Since the power conferred by Article 309 is not absolute or untrammelled, it will be wrong to test the validity of that power on the anvil of its possible abuse. The various constitutional safeguards are an insurance against its abuse. ( 50 ) NUMEROUS decisions were cited before us to highlight the importance of insulating the judiciary from executive interference. It was urged by the learned Solicitor General on behalf of the High Court that the paramount object of Article 235 is to secure the independence of the judiciary by ensuring that the subordinate judiciary is insulated from executive interference and once the appointment of a judicial officer is made, his subsequent career should be under the control of the High Court and he should not be exposed to the possibility of any improper executive pressure (Union of India v. Justice S. H. Sheth, (1978) 1 SCR 423 : ( AIR 1977 SC 2328 )) that the control over the subordinate Judiciary vested in the High Court under Article 235 is exclusive in nature, comprehensive in extent and effective in operation; and that there can be no "duality" in the matter of control over the district courts and the courts subordinate thereto. (A. P. High Court v.

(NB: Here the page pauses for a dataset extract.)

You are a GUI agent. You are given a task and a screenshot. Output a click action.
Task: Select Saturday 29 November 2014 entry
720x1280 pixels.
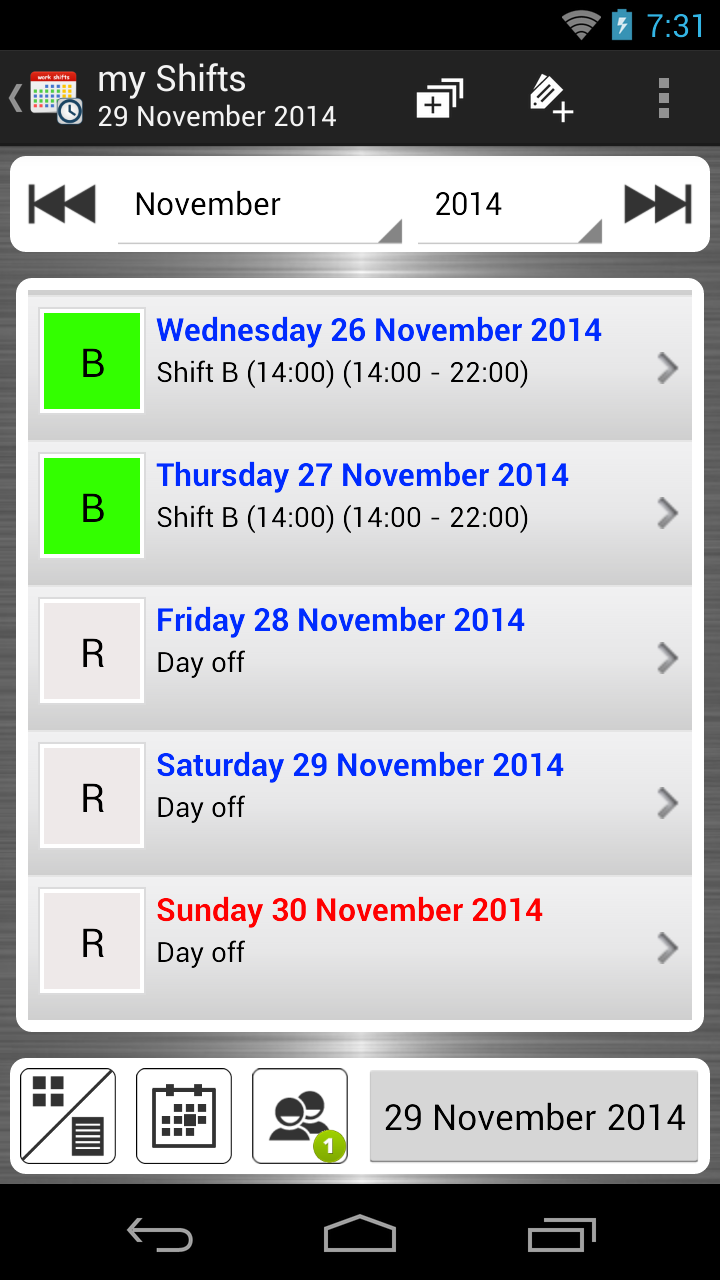pyautogui.click(x=360, y=803)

Krishnamurthy, (1979) 1 SCR 26 : ( AIR 1979 SC 193 ) ). The short answer to these submissions is that the power conferred by Article 309 is a legislative, not executive, power and that the power is subject to all the provisions of the Constitution. If despite this position, the Governor's rule-making power is likely to create a magnetic field wherein the executive will be the focal point of attraction, it is not the Constitution that is to blame. As is often said, the danger to judicial independence springs more from within than from without.